If both parties’ internal unity and the Nidaa Tounes-Ennahda coalition collapse, the policy process will slow even more. This will further erode public confidence in elected officials and democracy in Tunisia, which will both feed extremism and undermine a coherent CVE/CT strategy. 

As such, the two parties must find common ground. To achieve this, non-government mediators should play an active role. While the tenuous political consensus between Nidaa Tounes and Ennahda has collapsed, labor unions maintain well-organized bases of support and are generally more popular than political parties.These unions – which constituted two of the four organizations in the Tunisian National Dialogue Quartet – played a key role in the Nobel Prize-winning coalition that led Tunisia from the brink of political collapse in late 2013 and can serve an important function in helping overcome Tunisia’s political impasse.
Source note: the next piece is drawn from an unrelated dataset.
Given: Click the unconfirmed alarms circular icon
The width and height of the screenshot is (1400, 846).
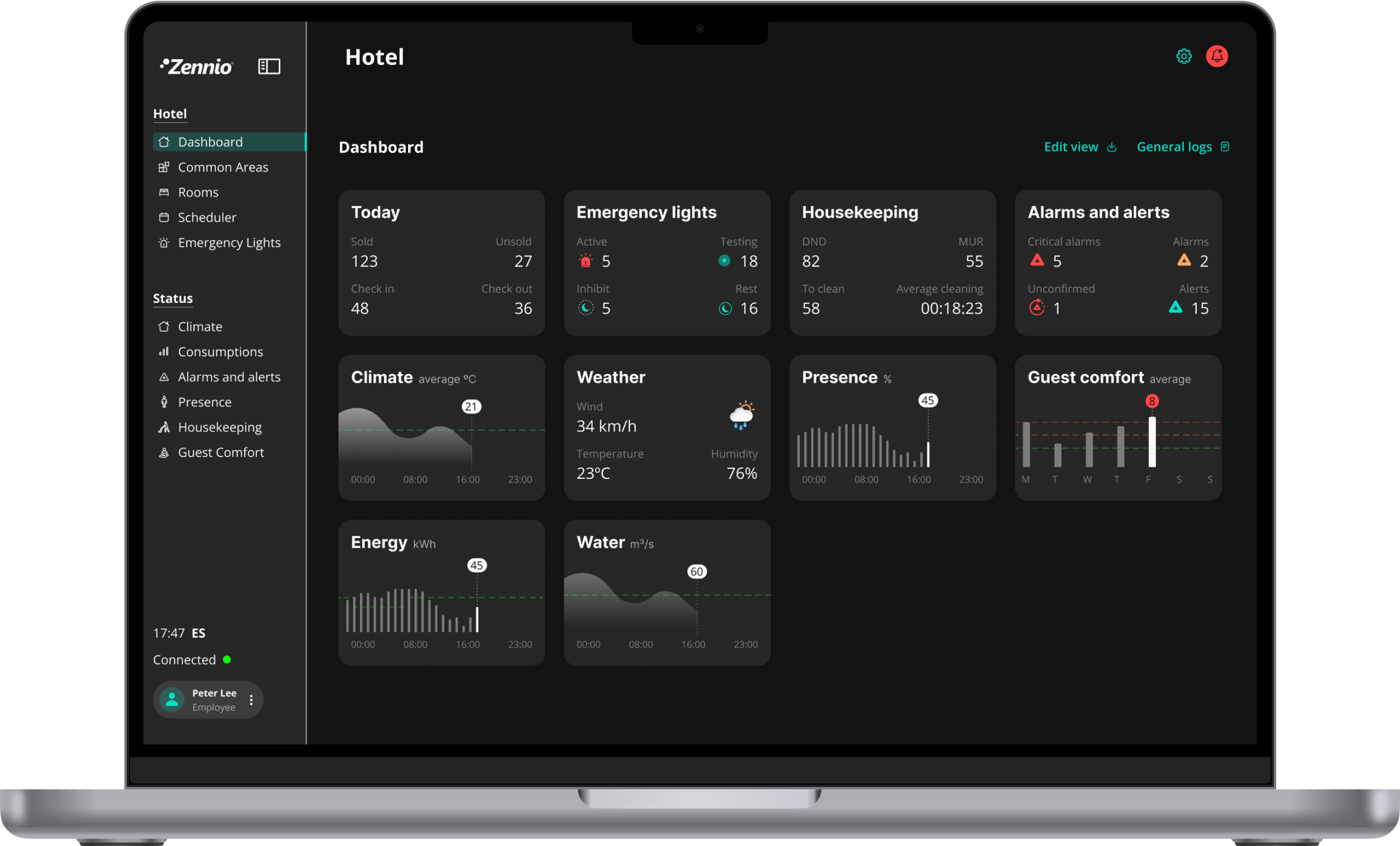Looking at the screenshot, I should [1037, 308].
Along with stabilizing the political situation, Tunisian officials must also reform and broaden the country’s CVE/CT strategy. Security sector reform should distance itself from strict law enforcement approaches, which are often perceived as harassment, and instead focus on building community support. Furthermore, CVE/CT policy should include a wider variety of government actors and non-governmental organizations. The Tunisian government has already expanded its fight against terrorism to include all ministries in an effort to achieve a more whole-of-government approach to its CVE/CT goals, but this is not enough. Non-governmental organizations – such as labor unions; religious organizations; and civil society organizations focused on education, media, and community cohesion – should be involved in this whole-of-society strategy.

Finally, to fully address the drivers of extremism, Tunisia’s elected officials must be more responsive to the daily challenges facing ordinary citizens. Rising prices, corruption, unemployment, and insecurity define everyday life for many Tunisians. Renewing the public’s belief that democracy can fix these issues is vital for combating radical recruitment. 

Political stability, less-abusive tactics, and effective governance are essential pillars of this CVE/CT effort. Without each in place, terrorist attacks like the October Tunis suicide bombing will likely become the norm.